[Goal]:
From the items below, give everything from the line containing "Where should I" down to the line containing "[x=613, y=343]", both ends included, as a JSON list of strings with one string per line. Skip blank lines and leave the pictures out.

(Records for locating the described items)

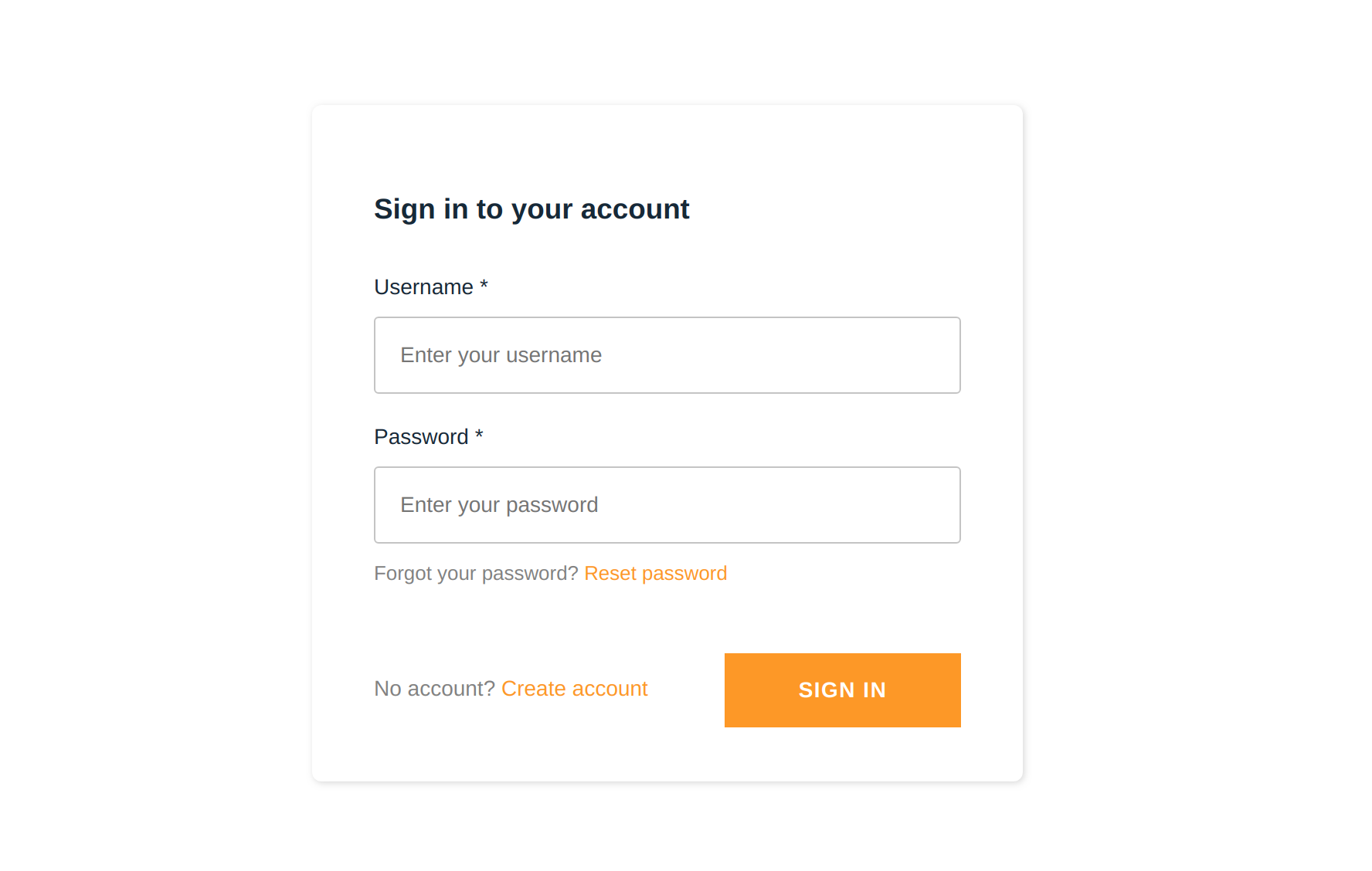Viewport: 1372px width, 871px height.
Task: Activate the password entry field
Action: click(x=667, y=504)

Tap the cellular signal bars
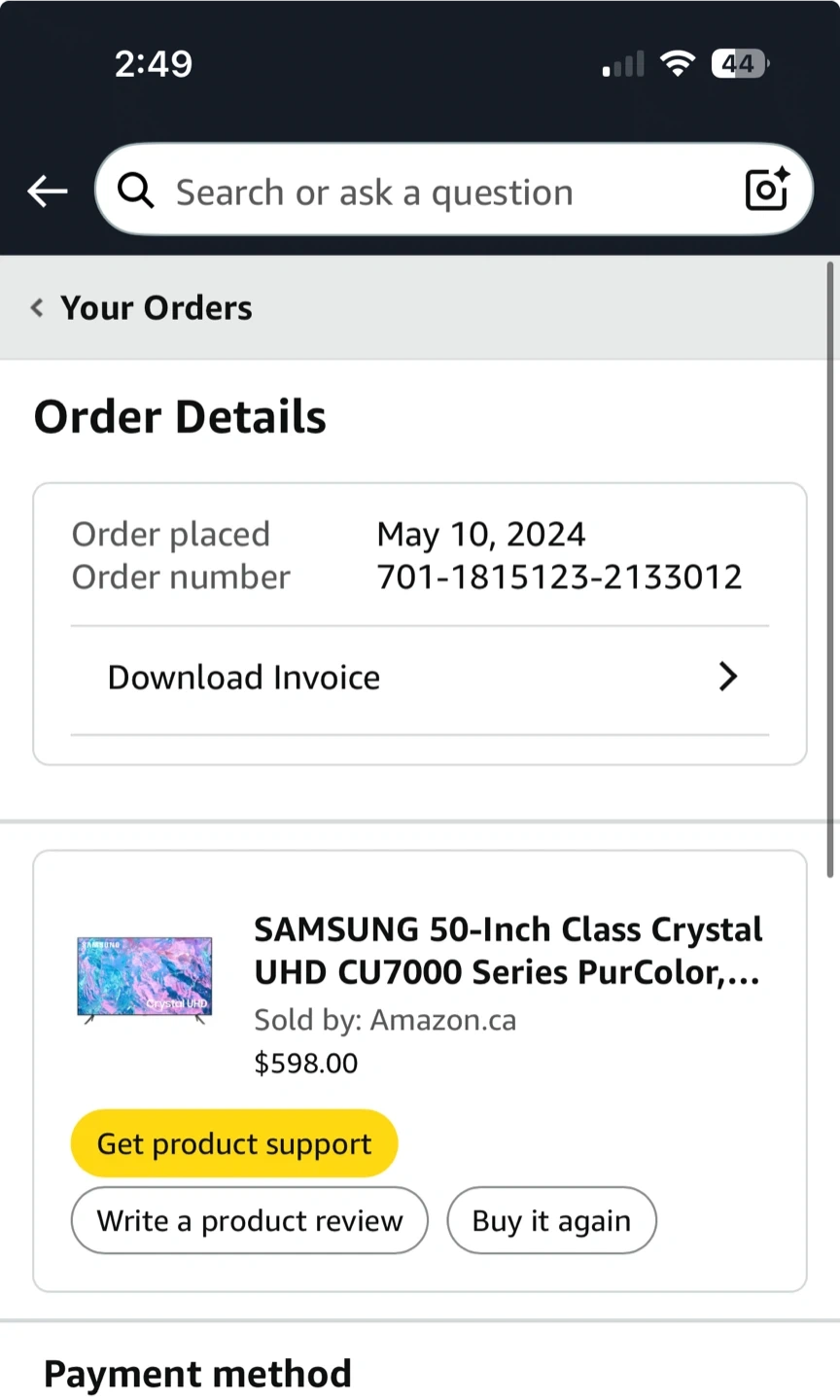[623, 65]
...
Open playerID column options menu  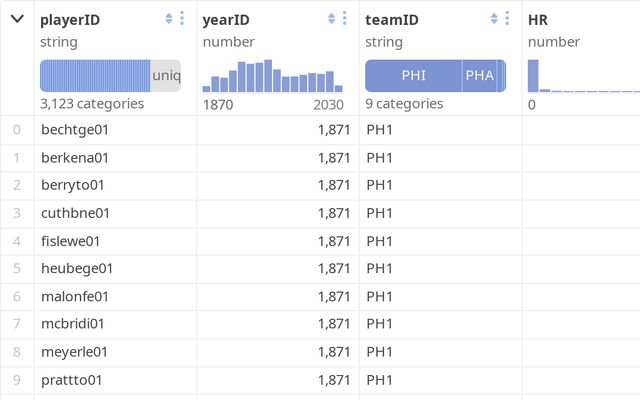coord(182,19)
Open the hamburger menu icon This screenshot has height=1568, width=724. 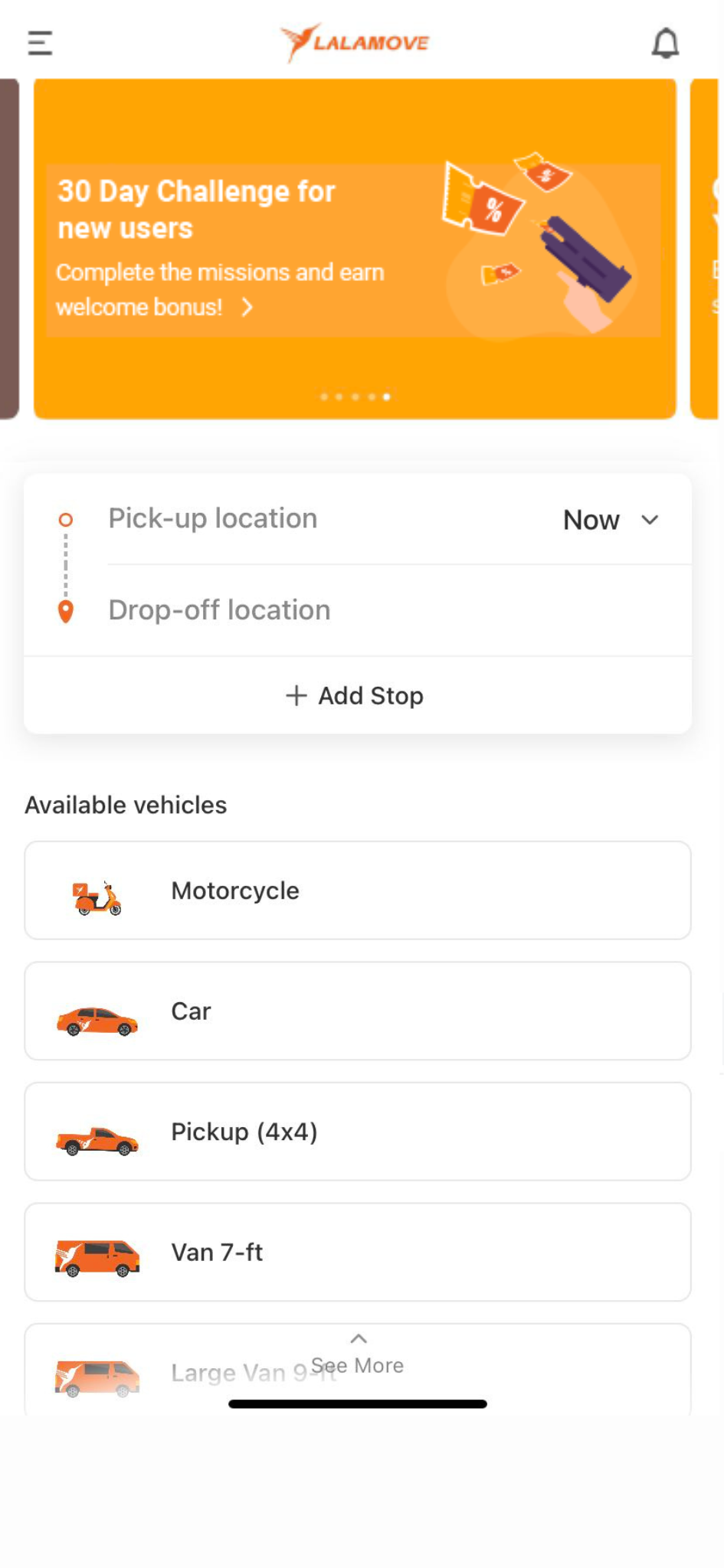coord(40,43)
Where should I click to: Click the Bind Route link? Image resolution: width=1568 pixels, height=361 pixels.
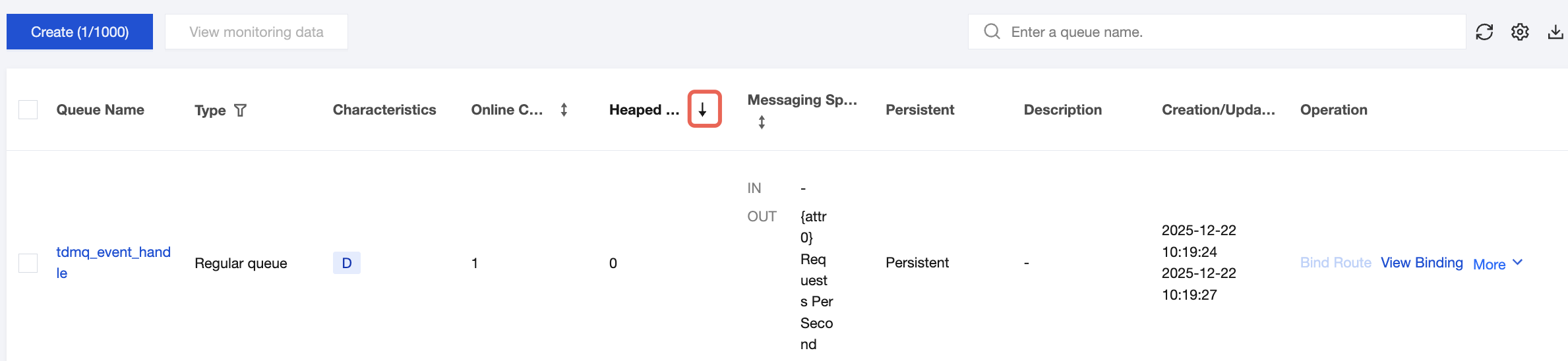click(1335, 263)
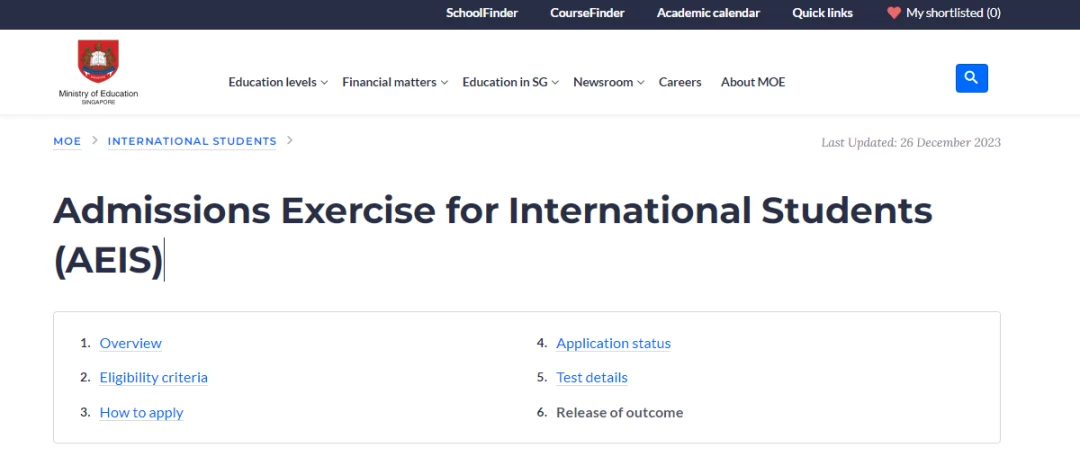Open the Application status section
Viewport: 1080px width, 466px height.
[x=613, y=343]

[Solution for this exercise]:
[
  "Where should I click to: Click the Bind Route link? Image resolution: width=1568 pixels, height=361 pixels.",
  "click(1335, 263)",
  "Open the Application status section",
  "Viewport: 1080px width, 466px height.",
  "[x=613, y=343]"
]